Paul Klee
Bewegung der Kamine (Movement of the Chimneys), 1915
Provenance:
Hans Goltz, Munich, by 1920.
Curt Valentin (Bucholz Gallery & Valentin Gallery), Berlin & New York.
Anne Urquhart, New York.
Saidenberg Gallery, New York.
Galerie Tarica, Geneva & Paris, from 1970.
Jacques Benador, Geneva.
Private Collection, Switzerland, acquired from the above.
Private Collection, Switzerland, by descent from the above in 2008.
Anon. sale; Christie’s, London, 24 June 2015, lot 178.
Literature:
Art du 20e siècle, collections genevoises, exh. cat., Musée Rath & Cabinet des Estampes, Geneva, 1973, no. 68 (illus. p. 95).
The Paul Klee Foundation (ed.), Paul Klee, Catalogue raisonné, vol. 2, 1913 – 1918, Bern, 2000, no. 1366 (illus. p. 228).
Paul Klee: The Abstract Dimension, exh. cat., Fondation Beyeler, Basel, 2017, pp. 36 & 216 (illus. p. 103).
Exhibited:
Munich, Galerie Neue Kunst Hans Goltz, Paul Klee, May – June 1920, no. 93.
Geneva, Musée Rath & Cabinet des Estampes, Art du 20e siècle, collections genevoises, June – Sept. 1973, no. 68.
Basel, Fondation Beyeler, Paul Klee: The Abstract Dimension, 1 Oct. 2017 – 21. Jan. 2018.
Bewegung der Kamine (Movement of the Chimneys) is a complex and integrated semi-abstract watercolour-landscape from 1915 that reflects Klee’s absorption of important avant-garde influences, and marks the full maturation in his art that took place in the aftermath of his journey to Tunisia in 1914. Executed during the second year of the Great War, Bewegung der Kamine is a work that, despite the dramatic progress in Klee’s art during this period, was painted against an atmosphere of increasing gloom. The painting’s crystalline break-up of form into a series of playful ‘magic squares’ of ‘joyful colour’, underscored by a rich band of gold along the lower edge, is reflective of the artist’s desire to escape from the trauma of the times. As he confided to his diary at this time, ‘One deserts the realm of the here and now to transfer one’s activity into a realm of the yonder where total affirmation is possible. Abstraction. The cool Romanticism of this style without pathos is unheard of. The more horrible this world (as today, for instance), the more abstract our art, whereas a happy world brings forth an art of the here and now. Today is a transition from yesterday. In the great pit of forms lie broken fragments to some of which we still cling. They provide abstraction with its material’ (‘Diary Entry no. 951, 1915’, in F. Klee, ed., The Diaries of Paul Klee, London, 1964, p. 313).

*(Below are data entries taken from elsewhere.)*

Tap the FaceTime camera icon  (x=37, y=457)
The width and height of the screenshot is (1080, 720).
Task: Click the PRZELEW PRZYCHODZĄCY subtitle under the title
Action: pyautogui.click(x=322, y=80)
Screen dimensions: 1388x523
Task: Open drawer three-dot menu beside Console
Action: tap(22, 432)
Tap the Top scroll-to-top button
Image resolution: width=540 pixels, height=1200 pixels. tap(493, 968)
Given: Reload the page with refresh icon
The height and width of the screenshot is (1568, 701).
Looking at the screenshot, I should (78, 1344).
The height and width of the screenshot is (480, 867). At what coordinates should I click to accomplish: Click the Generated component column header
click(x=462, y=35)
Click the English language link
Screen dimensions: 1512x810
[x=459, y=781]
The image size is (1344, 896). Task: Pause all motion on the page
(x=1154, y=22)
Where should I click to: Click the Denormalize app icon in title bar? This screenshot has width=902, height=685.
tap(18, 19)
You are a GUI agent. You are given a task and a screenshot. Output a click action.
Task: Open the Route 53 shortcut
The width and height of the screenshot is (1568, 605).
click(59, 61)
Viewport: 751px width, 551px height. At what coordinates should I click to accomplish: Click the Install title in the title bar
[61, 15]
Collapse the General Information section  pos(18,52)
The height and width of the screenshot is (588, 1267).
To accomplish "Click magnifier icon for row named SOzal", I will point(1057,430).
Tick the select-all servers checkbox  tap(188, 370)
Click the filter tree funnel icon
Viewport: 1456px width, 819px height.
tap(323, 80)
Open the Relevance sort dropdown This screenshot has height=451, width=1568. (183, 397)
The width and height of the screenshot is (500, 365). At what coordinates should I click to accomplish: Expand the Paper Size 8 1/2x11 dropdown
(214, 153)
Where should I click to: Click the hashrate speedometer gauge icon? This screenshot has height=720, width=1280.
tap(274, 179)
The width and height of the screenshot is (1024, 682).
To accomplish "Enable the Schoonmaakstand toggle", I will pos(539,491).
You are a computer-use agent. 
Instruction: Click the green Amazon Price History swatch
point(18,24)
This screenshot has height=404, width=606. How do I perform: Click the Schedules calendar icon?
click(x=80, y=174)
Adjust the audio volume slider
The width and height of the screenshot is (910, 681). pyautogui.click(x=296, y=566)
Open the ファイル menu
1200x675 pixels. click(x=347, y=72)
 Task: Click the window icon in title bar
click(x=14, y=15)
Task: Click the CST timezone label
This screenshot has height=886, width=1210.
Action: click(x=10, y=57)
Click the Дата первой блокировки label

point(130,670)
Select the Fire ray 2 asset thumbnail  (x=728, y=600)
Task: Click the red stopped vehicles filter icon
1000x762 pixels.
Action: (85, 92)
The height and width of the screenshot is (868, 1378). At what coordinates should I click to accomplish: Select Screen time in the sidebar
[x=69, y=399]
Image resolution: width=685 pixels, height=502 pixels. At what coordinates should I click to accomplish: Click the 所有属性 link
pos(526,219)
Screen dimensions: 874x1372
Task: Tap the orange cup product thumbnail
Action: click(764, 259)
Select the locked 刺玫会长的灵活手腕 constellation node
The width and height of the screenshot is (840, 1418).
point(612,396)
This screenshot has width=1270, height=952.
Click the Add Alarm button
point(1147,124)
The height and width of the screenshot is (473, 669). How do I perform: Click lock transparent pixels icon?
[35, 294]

In its Cubistic abstraction of the architectural forms of the titular chimneys, Bewegung der Kamine is a work that illustrates how Klee fused the constructive principles of Cubism with the colour theory of Robert Delaunay to create a new, simple but articulate language representing Nature in abstract terms but without completely departing from objective reality. As a harmonious tapestry of abstract form and colour Bewegung der Kamine can also be seen to correspond to the similar principles of tonal harmony and composition that characterised Klee’s beloved Baroque music. Exploring the relationship between art and music, Klee often attempted to create pictorial ‘fugues’ and famously expressed his desire to be able to ‘improvise freely on the keyboard of rows of watercolour cups’ (‘Diary Entry no. 873’, in op. cit., p. 244).